> What to work on: Every line from the one containing "Homey Pro 2023 vs Homey Bridge (22, 1997)" to the one containing "Aqara Hub M2 vs Apple HomePod Mini (24, 1917)" in the records below, both included, must be set down exactly, and no other line.

Stored data:
----
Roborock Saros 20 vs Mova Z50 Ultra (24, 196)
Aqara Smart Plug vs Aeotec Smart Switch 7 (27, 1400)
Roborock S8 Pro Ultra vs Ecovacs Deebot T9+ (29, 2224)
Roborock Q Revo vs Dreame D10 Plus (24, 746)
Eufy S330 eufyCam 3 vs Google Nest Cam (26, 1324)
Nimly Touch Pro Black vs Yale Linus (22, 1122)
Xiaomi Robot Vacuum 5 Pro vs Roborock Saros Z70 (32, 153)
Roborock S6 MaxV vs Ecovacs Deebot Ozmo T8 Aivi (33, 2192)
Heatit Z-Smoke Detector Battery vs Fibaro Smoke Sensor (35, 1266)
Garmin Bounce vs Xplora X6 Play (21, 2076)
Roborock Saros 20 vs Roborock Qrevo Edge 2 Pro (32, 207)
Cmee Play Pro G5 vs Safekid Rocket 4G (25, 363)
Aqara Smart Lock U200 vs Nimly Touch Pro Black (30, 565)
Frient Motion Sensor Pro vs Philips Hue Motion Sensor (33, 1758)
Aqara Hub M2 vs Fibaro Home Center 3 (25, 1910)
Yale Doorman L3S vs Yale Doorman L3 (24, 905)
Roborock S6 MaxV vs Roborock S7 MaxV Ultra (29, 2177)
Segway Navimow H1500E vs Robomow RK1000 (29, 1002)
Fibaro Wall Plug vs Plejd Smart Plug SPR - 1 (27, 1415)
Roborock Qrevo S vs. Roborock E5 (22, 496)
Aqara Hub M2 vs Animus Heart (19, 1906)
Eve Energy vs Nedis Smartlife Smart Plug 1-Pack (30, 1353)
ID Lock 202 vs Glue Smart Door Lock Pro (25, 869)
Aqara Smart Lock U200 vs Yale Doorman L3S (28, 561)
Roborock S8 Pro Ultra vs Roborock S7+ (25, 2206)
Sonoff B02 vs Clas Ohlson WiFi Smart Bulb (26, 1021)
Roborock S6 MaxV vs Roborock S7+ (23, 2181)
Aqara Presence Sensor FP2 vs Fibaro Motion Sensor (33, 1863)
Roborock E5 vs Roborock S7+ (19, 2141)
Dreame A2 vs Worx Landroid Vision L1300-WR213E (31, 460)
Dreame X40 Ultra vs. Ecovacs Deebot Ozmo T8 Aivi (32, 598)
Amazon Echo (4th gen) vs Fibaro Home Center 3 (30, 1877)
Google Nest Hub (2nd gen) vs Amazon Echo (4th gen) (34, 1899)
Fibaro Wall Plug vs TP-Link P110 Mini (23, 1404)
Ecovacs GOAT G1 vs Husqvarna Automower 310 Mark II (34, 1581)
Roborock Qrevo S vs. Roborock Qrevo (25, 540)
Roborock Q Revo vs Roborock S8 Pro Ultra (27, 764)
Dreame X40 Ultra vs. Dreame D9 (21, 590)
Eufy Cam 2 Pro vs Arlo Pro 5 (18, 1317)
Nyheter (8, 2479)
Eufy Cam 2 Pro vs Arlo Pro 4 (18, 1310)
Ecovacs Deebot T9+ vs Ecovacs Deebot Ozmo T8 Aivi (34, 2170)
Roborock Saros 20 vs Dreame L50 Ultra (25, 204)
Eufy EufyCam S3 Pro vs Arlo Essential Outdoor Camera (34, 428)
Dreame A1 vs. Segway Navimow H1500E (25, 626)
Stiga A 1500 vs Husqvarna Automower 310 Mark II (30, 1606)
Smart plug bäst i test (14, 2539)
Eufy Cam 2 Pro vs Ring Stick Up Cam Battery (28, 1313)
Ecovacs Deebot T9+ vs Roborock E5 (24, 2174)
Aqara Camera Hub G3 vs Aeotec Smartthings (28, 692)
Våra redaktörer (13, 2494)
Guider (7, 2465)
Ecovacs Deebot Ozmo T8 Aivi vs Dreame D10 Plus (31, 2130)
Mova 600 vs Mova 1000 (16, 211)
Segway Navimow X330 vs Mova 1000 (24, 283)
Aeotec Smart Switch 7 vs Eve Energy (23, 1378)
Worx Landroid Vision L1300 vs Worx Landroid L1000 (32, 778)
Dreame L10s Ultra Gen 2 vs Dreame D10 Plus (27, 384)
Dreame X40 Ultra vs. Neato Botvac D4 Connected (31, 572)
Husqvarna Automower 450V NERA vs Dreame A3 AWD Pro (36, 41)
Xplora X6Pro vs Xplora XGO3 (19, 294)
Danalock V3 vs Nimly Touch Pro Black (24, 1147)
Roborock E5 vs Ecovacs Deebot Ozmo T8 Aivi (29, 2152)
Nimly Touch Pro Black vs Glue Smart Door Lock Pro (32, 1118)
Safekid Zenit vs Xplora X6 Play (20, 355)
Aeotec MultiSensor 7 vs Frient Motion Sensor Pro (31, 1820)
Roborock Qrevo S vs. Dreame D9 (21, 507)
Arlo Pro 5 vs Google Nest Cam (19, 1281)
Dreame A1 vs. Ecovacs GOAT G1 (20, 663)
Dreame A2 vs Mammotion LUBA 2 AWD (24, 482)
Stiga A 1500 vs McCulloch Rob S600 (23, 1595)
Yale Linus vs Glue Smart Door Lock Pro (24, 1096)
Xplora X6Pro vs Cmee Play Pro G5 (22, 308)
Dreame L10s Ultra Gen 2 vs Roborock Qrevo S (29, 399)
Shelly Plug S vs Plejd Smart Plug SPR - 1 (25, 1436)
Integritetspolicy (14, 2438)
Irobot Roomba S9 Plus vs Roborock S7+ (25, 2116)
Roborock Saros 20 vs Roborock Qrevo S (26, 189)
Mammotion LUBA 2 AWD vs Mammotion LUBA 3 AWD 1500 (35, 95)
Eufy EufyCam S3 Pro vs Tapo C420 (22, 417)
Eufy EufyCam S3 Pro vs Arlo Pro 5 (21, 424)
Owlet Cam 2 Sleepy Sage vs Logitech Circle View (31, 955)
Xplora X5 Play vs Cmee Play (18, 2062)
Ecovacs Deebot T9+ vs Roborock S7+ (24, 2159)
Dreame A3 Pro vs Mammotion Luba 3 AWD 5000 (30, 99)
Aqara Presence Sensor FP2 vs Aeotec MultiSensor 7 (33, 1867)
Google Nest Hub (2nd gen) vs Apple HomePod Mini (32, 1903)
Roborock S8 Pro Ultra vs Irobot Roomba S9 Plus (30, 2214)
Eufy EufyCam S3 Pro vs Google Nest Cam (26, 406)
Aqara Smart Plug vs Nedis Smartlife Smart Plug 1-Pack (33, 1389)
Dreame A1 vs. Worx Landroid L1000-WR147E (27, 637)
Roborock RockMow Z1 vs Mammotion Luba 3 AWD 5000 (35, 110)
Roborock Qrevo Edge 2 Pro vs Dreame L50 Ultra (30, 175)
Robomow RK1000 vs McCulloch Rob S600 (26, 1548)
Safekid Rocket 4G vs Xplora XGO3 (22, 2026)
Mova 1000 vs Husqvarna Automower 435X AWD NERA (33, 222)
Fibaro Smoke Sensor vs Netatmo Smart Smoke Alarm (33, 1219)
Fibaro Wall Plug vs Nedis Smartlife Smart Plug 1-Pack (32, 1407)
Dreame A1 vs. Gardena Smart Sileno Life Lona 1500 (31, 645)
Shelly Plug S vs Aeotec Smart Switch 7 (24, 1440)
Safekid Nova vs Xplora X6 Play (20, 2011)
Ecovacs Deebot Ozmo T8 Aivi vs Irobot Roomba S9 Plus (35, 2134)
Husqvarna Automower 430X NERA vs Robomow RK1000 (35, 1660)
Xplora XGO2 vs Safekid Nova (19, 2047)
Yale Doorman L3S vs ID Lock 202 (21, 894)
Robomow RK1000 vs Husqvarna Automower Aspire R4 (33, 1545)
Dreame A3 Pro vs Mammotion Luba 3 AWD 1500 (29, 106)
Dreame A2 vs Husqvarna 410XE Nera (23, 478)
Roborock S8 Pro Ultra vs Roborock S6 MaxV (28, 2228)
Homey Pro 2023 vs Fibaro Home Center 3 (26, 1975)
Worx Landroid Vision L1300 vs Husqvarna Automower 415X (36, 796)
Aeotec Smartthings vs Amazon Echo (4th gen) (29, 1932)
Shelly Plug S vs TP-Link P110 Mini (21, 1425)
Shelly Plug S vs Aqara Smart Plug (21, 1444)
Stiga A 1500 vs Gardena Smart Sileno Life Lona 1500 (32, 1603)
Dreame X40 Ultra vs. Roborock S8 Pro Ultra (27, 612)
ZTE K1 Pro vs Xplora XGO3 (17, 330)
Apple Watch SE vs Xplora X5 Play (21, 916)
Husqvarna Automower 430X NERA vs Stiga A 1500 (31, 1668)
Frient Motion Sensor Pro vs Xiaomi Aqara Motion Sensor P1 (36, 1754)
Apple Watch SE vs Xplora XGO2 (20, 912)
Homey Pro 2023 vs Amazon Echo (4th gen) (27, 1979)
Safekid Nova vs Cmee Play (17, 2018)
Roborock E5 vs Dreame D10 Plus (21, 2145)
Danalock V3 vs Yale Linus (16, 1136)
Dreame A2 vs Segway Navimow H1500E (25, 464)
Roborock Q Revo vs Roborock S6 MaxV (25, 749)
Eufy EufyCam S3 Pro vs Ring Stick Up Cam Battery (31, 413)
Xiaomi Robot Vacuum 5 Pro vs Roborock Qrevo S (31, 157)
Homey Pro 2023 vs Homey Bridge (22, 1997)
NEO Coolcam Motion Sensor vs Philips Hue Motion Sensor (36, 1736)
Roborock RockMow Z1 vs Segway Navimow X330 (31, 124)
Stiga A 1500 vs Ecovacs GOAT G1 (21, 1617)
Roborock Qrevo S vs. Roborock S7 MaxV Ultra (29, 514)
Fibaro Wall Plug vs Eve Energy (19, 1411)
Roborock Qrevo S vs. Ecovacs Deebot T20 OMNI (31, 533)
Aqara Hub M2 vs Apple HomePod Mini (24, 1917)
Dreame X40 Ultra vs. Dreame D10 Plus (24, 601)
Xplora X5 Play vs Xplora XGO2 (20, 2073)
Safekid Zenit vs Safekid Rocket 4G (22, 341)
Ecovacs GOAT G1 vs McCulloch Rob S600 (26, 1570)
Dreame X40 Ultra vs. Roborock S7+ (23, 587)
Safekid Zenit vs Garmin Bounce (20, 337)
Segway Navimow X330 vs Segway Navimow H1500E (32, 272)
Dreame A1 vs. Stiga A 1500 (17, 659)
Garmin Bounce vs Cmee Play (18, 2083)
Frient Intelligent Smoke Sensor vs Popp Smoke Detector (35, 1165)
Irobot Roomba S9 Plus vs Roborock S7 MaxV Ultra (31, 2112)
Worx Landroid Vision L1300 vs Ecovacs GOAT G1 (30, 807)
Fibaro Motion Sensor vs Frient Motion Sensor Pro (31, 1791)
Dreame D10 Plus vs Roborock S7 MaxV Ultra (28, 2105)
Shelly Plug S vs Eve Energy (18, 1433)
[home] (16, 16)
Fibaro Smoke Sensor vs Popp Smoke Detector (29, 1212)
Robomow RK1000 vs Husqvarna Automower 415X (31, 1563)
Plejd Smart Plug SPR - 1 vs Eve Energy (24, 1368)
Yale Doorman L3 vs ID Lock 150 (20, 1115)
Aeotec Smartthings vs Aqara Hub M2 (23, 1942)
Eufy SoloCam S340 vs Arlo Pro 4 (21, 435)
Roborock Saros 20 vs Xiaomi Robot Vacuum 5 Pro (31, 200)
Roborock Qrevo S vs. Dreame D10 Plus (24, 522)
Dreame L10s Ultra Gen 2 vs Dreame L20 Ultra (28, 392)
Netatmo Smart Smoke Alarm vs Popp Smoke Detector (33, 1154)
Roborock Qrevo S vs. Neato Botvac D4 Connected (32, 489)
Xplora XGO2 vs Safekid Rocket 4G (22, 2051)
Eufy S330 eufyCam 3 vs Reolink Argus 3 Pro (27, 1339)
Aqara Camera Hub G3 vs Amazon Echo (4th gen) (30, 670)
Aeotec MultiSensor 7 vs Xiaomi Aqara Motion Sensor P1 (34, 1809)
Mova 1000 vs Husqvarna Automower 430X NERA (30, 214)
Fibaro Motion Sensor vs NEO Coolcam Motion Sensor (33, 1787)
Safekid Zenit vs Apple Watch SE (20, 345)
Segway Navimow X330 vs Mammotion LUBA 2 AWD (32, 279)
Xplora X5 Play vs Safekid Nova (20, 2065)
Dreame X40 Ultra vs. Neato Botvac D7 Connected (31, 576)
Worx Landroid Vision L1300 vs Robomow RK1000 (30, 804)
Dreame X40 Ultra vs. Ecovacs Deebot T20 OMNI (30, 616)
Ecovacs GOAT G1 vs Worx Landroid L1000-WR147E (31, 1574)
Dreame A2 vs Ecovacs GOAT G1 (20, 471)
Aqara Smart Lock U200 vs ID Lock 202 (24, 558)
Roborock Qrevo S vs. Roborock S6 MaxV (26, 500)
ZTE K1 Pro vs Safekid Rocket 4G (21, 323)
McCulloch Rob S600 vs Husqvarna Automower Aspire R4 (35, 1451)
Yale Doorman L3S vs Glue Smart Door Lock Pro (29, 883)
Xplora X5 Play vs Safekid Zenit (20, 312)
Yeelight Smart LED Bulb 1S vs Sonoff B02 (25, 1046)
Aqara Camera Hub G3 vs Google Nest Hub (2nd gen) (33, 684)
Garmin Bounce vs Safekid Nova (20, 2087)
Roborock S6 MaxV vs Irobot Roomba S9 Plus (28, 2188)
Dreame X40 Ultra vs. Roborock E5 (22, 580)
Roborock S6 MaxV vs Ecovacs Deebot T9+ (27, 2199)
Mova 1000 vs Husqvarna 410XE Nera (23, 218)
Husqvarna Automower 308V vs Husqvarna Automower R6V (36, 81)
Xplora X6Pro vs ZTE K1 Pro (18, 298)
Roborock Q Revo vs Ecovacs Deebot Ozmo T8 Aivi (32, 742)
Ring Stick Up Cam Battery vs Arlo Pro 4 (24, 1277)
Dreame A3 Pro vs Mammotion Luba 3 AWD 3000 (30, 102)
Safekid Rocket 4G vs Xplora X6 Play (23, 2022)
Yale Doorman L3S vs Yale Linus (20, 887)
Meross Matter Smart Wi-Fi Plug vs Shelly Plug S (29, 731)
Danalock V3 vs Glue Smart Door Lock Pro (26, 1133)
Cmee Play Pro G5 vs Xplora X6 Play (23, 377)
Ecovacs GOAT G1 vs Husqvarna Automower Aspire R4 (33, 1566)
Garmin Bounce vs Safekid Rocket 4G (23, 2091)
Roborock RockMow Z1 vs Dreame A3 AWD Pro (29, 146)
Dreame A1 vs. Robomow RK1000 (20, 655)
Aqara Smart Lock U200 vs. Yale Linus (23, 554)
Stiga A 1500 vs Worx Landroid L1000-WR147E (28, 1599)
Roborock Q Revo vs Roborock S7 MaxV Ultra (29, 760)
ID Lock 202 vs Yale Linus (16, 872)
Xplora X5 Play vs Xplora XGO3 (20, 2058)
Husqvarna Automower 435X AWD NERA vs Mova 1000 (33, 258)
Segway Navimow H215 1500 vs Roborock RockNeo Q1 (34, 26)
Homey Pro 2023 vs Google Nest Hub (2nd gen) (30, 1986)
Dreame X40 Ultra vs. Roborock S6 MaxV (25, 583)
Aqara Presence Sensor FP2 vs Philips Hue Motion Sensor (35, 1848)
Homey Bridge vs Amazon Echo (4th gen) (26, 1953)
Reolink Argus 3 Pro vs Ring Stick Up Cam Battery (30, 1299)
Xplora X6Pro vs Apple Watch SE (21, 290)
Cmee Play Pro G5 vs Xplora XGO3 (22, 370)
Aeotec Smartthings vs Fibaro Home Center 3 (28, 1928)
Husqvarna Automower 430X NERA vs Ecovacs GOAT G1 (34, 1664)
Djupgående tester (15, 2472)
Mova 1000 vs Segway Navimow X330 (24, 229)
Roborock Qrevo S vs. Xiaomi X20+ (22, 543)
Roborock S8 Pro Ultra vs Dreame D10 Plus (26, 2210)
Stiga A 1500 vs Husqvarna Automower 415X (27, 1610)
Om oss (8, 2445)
----
> Answer box:
Homey Pro 2023 vs Homey Bridge (22, 1997)
NEO Coolcam Motion Sensor vs Philips Hue Motion Sensor (36, 1736)
Roborock RockMow Z1 vs Segway Navimow X330 (31, 124)
Stiga A 1500 vs Ecovacs GOAT G1 (21, 1617)
Roborock Qrevo S vs. Roborock S7 MaxV Ultra (29, 514)
Fibaro Wall Plug vs Eve Energy (19, 1411)
Roborock Qrevo S vs. Ecovacs Deebot T20 OMNI (31, 533)
Aqara Hub M2 vs Apple HomePod Mini (24, 1917)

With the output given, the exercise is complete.